Wojciech Swat - US grants

DESCRIPTION (provided by applicant): The Vav family proteins are thought to function as molecular adaptors and guanine-nucleotide exchange factors orchestrating signaling downstream of antigen receptors in lymphocytes. Previous efforts to elucidate Vav function in lymphocyte development and activation in vivo have been hampered by the redundancy among individual members of the Vav family, which comprises 3 highly homologous proteins. As a part of our preliminary studies for this proposal we generated and characterized for the first time mice lacking all 3 Vav proteins which allowed us to demonstrate the essential function of the entire Vav family as well as to conclusively define the limits of functional redundancy among the individual isoforms in the lymphoid lineage. However, the exact mechanism of Vav function remains elusive. To facilitate biochemical analyses of Vav function, in Aim 1 we propose to use Vav-deficient antigen-specific Jurkat T cells engineered to express a murine alpha/beta TCR, the 3.L2, and a murine CD4. Since 3.L2 TCR-ligands are soluble I-Ek MHC molecules covalently linked to antigenic peptides of graded potency, this system allows both the subtlety of antigen activation (by altered peptide ligands) but also the convenience of biochemical analysis possible when using a transformed tissue culture cell line. Using J.3.L2 system we will determine the effects of a large panel of Vav mutants in multiple signaling pathways emanating from the TCR. These Vav mutants were motivated by structural features which implicitly incorporate several distinct hypotheses about Vav mechanism. In Aim 2, we propose to use a novel Vav null-hematopoietic stem cell complementation (Vav nulI-HSCC)assay developed for rapid analyses of the effects of mutant Vav proteins in T cell development and activation. Using this assay, we will determine the structural basis for Vav protein function in T lymphocytes in vivo. Based on results of these experiments, selected Vav mutants will be introduced into murine germ line using Vav exon-replacement (knock-in). In Aim 3 we will examine the major unanswered questions surrounding the regulation of Vav function in vivo by carrying out complex analyses, which will build on the strength of a large panel of Vav mutants examined by approaches established in Aims 1 and 2.

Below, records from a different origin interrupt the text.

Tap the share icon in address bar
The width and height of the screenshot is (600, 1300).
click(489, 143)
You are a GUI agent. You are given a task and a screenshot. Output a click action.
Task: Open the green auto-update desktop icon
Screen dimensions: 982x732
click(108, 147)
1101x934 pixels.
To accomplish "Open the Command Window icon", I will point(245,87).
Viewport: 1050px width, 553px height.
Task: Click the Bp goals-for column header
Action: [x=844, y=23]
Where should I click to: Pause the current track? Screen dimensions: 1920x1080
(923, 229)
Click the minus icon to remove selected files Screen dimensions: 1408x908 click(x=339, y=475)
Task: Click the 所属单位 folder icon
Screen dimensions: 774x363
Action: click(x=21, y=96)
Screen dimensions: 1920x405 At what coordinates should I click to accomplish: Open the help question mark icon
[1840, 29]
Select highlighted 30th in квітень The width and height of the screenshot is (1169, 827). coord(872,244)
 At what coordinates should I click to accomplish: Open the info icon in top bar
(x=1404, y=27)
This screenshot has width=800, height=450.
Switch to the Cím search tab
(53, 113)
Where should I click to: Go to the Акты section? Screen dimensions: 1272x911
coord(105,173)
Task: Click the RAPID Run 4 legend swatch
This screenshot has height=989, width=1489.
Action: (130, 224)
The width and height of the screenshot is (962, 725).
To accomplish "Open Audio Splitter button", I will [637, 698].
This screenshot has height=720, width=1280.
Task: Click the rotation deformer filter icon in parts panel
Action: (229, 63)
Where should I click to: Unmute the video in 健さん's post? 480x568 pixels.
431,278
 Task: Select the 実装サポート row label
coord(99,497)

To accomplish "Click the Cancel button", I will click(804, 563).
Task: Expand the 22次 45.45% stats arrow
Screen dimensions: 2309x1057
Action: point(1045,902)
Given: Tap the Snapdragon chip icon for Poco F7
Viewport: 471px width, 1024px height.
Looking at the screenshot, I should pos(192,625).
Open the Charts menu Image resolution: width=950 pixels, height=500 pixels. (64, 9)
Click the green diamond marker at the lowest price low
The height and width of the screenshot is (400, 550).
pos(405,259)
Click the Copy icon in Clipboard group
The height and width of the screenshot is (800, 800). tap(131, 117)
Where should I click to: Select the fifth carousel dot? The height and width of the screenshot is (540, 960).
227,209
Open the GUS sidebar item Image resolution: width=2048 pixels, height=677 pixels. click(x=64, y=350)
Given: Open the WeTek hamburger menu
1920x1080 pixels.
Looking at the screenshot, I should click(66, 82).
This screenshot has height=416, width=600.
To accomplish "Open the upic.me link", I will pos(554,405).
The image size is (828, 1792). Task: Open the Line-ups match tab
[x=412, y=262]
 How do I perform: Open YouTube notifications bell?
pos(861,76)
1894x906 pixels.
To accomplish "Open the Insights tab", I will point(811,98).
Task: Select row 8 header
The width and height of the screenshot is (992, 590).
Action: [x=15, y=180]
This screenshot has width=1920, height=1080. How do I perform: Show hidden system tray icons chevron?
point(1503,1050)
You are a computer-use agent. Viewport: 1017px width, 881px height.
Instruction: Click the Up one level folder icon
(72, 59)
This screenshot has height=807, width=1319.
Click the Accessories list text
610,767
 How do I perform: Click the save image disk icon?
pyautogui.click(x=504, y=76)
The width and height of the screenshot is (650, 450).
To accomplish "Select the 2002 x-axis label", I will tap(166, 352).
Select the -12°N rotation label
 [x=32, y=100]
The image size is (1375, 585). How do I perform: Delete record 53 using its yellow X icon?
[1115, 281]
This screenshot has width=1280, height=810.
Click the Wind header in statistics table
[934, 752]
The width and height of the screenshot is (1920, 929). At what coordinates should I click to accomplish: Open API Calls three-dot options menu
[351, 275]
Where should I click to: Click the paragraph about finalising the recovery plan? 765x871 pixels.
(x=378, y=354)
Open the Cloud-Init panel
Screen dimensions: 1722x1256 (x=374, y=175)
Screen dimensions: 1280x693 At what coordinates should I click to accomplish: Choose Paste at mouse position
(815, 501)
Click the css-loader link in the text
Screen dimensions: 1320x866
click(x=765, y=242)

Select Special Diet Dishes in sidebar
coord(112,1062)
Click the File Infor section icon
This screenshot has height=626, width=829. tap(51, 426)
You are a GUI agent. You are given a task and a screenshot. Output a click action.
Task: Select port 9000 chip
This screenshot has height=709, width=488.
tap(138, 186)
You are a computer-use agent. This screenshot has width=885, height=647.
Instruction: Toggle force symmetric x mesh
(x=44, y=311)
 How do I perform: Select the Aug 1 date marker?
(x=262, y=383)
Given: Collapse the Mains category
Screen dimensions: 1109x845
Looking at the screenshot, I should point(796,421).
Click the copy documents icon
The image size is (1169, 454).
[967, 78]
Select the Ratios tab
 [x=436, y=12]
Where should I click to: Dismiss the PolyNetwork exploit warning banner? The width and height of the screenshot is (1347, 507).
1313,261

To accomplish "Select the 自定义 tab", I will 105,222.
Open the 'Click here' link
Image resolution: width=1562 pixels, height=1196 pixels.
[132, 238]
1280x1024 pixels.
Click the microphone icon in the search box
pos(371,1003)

DESCRIPTION (provided by applicant): Vav proteins are guanine nucleotide exchange factors and molecular adaptors that play a key role in signal transduction of lymphocyte antigen receptors. Several recent studies have also implicated Vav1 in natural killer (NK) cell-mediated cytotoxicity of tumor cells. However, whether Vav1 effects all NK cell activating pathways is not known, and it is possible that other Vav family molecules are involved in NK cell triggering. NK cells recognize tumor or virally-infected cells through multiple activating receptors with diverse structures, specificities and signaling adaptors. The activating NK cell receptor NKG2D recognizes endogenous major histocompatibility complex (MHC) class I-related molecules expressed at high levels primarily in virally infected and tumor cells while Ly49H mediates selective recognition of m157, a murine cytomegalovirus (MCMV)-encoded class I-like molecule that is expressed on infected cells. Both NKG2D and Ly49H deliver stimulatory signals which trigger secretion of IFN-? and release of cytotoxic granules that contain perforin and granzymes. However, it is not know exactly how such stimulatory signals are transduced inside the NK cells. NKG2D and Ly49D/H lack cytoplasmic signaling elements and can deliver stimulatory signals only by associating with transmembrane adaptor proteins. Ly49D and Ly49H signal through DAP12 (also called KARAP) which contains immunoreceptor tyrosine-based activation motifs (ITAM) that are phosphorylated and function as docking sites for Syk and ZAP70 protein tyrosine kinases. In contrast, NKG2D signals through DAP10, a unique adapter that contains a YxNM motif which recruits phosphatidyl inositol 3-kinase (PI3-K) and Grb-2. As part of our preliminary studies for this proposal we generated mice lacking the individual, or all, Vavfamily proteins and began to examine the potential contribution of these proteins to NK cell cytotoxicity. Intriguingly, these data indicate that Vav is essential for DAP10- but not for DAP12-mediated natural cytotoxicity. Thus, these data suggest a new paradigm regarding the utilization of Vav in activation of natural cytotoxicity downstream of NK cell surface receptors associated with non-ITAM- vs. ITAM-containing adaptors. Here, we propose to use several in vitro and in vivo approaches to determine Vav mechanism in NK cell function and development of natural cytotoxicity against virally-infected and tumor cells.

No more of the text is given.